Map-D is hoping to capitalize on the need for real-time, interactive analytics platforms that deliver low latency and allow users to act upon the data as it arrives. This pits the software against the analytics elephant in the room–Hadoop. But Mostak has his own thoughts on how analytics can best be delivered.
|Map-D creator Todd Mostak|
“One thing Hadoop won’t allow you to do is interactive analysis–scanning a billion tweets or scanning political donation records or cell phone records in milliseconds, and being able to visualize it and see patterns and changes,” he says. “A lot of times, when people talk about big data, they think, ‘Oh it has to be petabytes and it has to be running on Hadoop.’ But really what oftentimes big data is, is pushing the limits of what you can do given the size of the data set.”
Also, no indexing. “Basically it’s relying on the raw power of graphics processors to do everything in real time, so you’re not limited to what the person who made the database schema decided to pre-compute or indexed,” Mostak continues. “Map-D doesn’t require indexing. Since it’s doing raw scans, you’re going to get great performance out of the box.”
Regarding the performance claims, Mostak and Graham defend calling Map-D the “fastest database in the world.” “While we think that’s a bit of a big claim, we believe we can back that up by showing you that we’ve been working with the world’s fastest technology, namely Nvidia GPUs,” Graham says at the beginning of the webinar.
Says Mostak: “We can easily claim to be the fastest database in the world, because we’re running the most optimized system on the fastest hardware out there, which currently graphics processor units.”

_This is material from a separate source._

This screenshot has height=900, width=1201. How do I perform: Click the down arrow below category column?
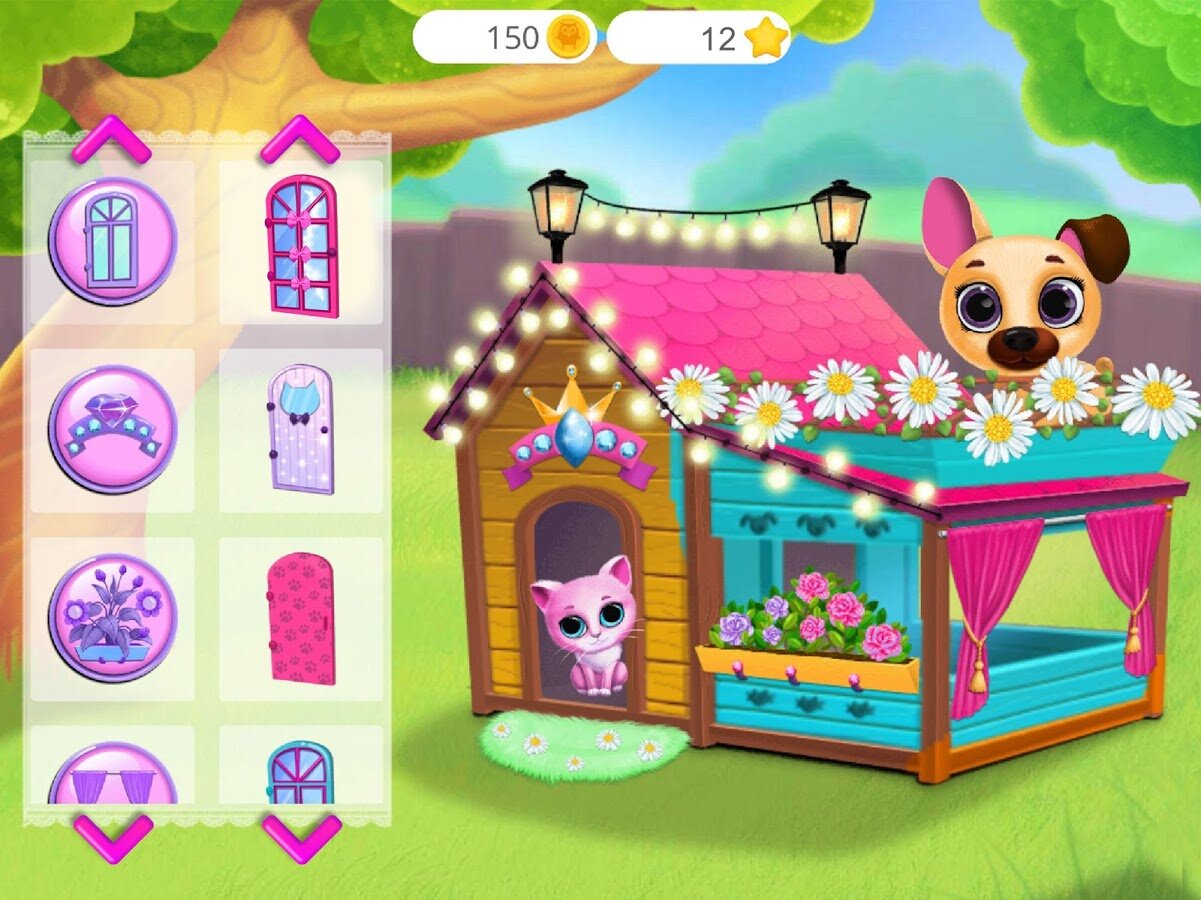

And that performance will only increase with the coming advances in GPU architectures. “We’re working with scientists at MIT and Nvidia to optimize the database, optimize the GPU kernels,” Mostak says. “We have time on our side. The power of GPUs, the memory bandwidth, the parallelism–it’s all getting much, much faster. In fact GPUs are getting more powerful relative to CPUs. In two to three years, I think Map-D will be even better positioned.”
The roadmap calls for further tweaking the Map-D to support enterprise SQL functions and to support the database running against datasets in the 100 TB range. The product already sports a JSON API, making it useful for sharing information over the Web. The company is also working on machine learning, neural nets, and SVMs (support vector machines), “which all run really well on GPUs,” Mostak says.